Beyond the surface complaint
Clients often arrive wanting us to see what is happening on the outside — the headache, the back pain, the trauma. The work of recognition is to move beyond the outside expression of the challenge to the underlying ones. Often there are several, layered.
This is not psychotherapy and it is not analysis. It is a quieter thing. The skill is to acknowledge the client for who they are and for what brought them here.
A practice from the table
Inside myself, during the depths of a session, I use this sequence over and over:
I know who you are. I know where you came from. I know why you came here. I see you.
I hold these thoughts open to the client with love and intention. I do not say them out loud, mostly. But the field reads them. The body knows when it is being seen and when it is being measured.
Why recognition raises the ANS
Randolph Stone wrote that inward and outward energies of all fields must be balanced to have health.
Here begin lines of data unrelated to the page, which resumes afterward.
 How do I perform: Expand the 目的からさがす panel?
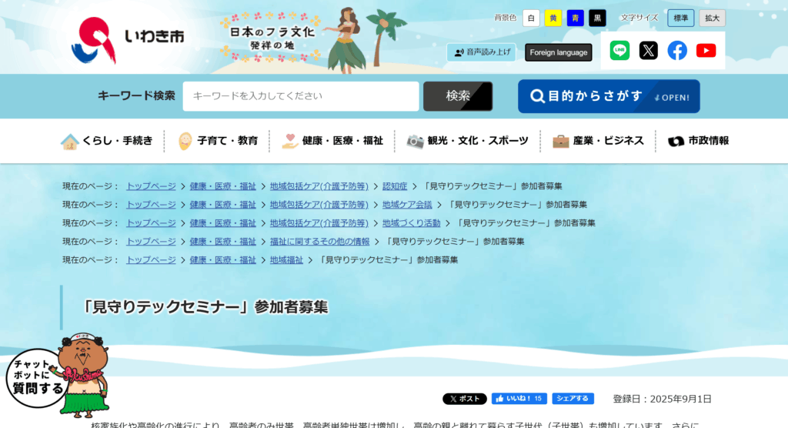(609, 97)
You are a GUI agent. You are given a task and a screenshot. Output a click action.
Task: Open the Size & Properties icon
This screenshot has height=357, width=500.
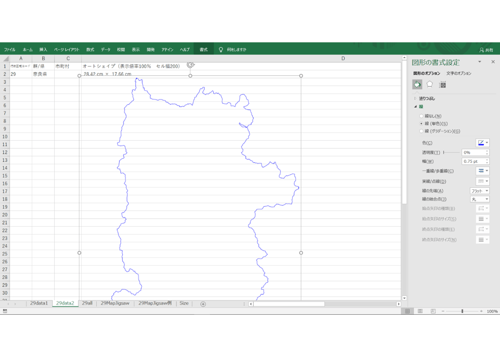[442, 84]
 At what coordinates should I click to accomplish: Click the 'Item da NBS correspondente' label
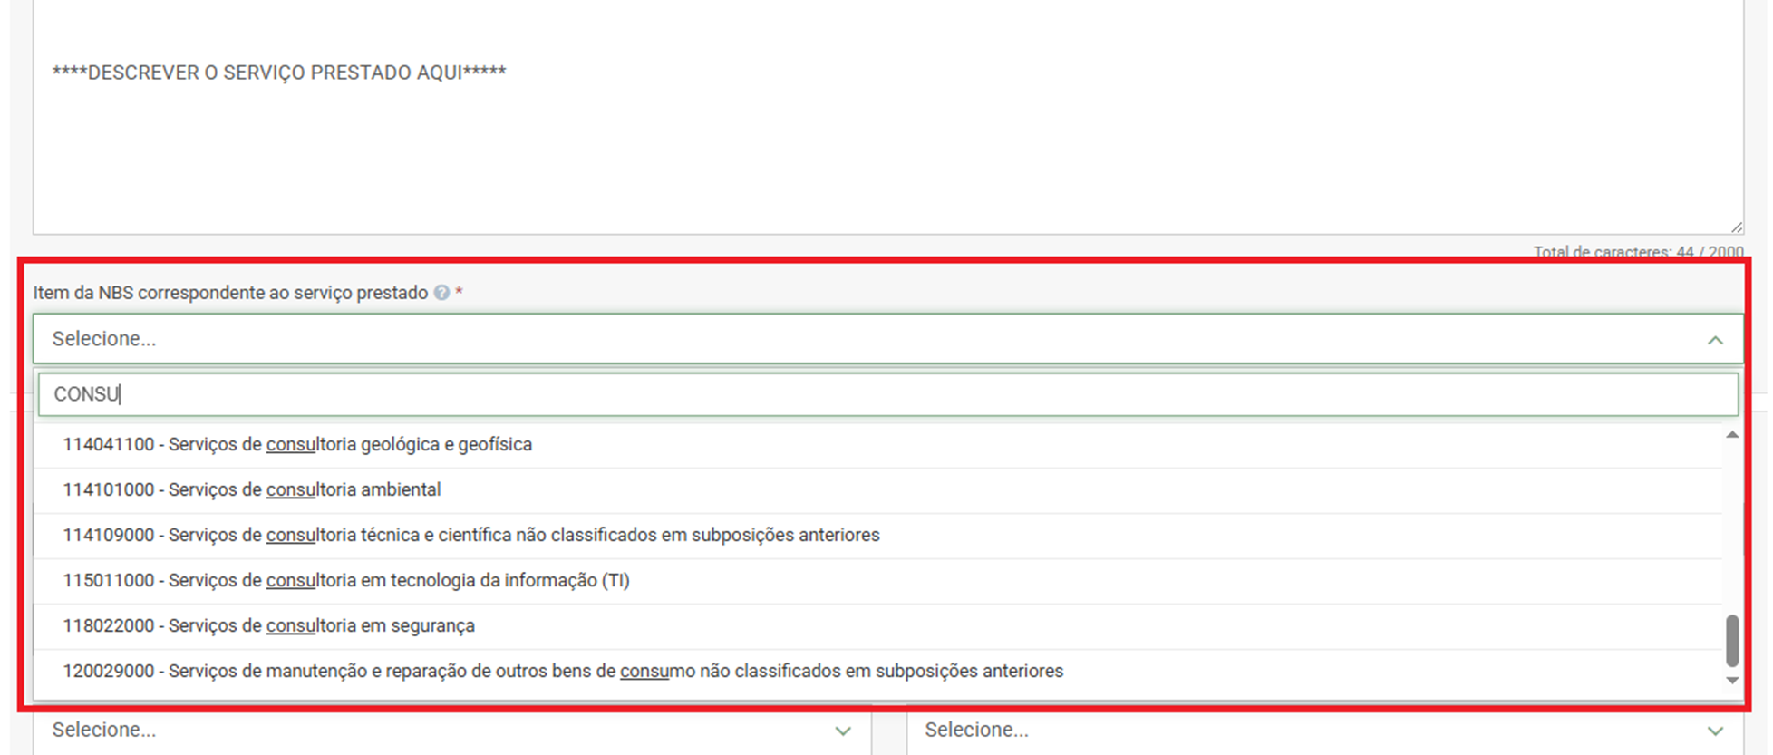pos(230,293)
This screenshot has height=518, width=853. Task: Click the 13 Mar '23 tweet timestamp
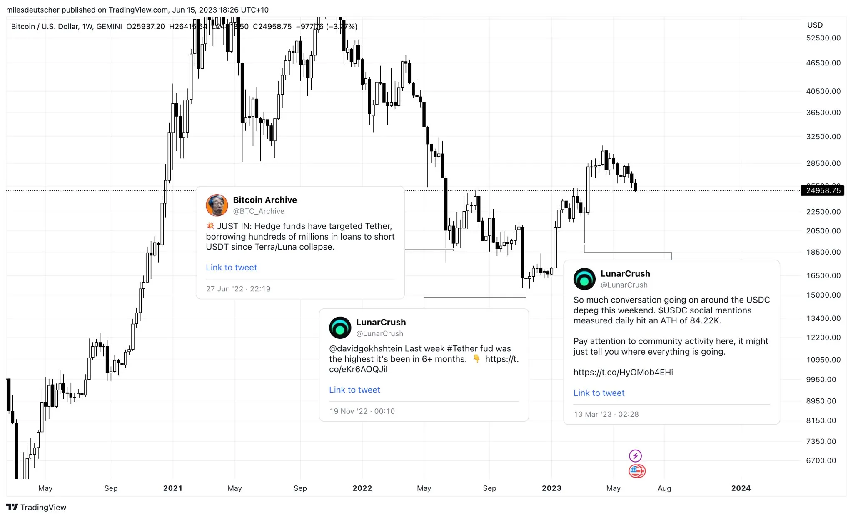pos(606,414)
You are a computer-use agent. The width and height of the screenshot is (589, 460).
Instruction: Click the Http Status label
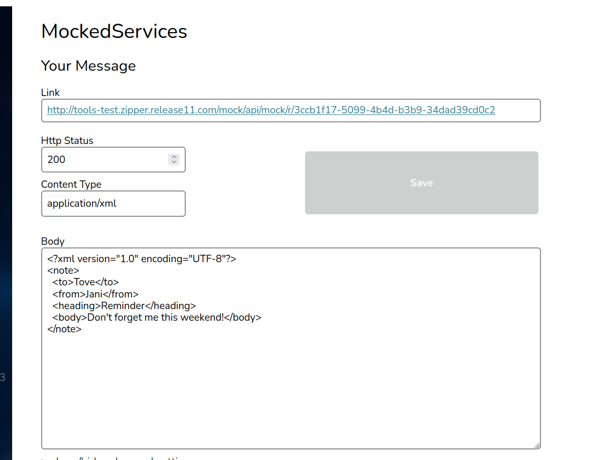67,140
The work of recognition begins exactly there — with the client being met as they are, without correction.
What I have observed in years of doing this work: recognition raises the autonomic nervous system. It can be the very shift the system needs to begin remembering its own blueprint. The client may not know they have been seen in this way; their body knows.
The conduit
Recognition is also a conduit. John Chitty used to say that nourishing the consciousness of the other through recognition sets the conduit for a feedback loop with the client, ourselves, and healing. The shift, when it happens, is not something the practitioner is doing to the client. It is something happening between them.
When the holistic shift arrives — when the client awakens in a different state from the one they arrived in — recognition is almost always the door it came through.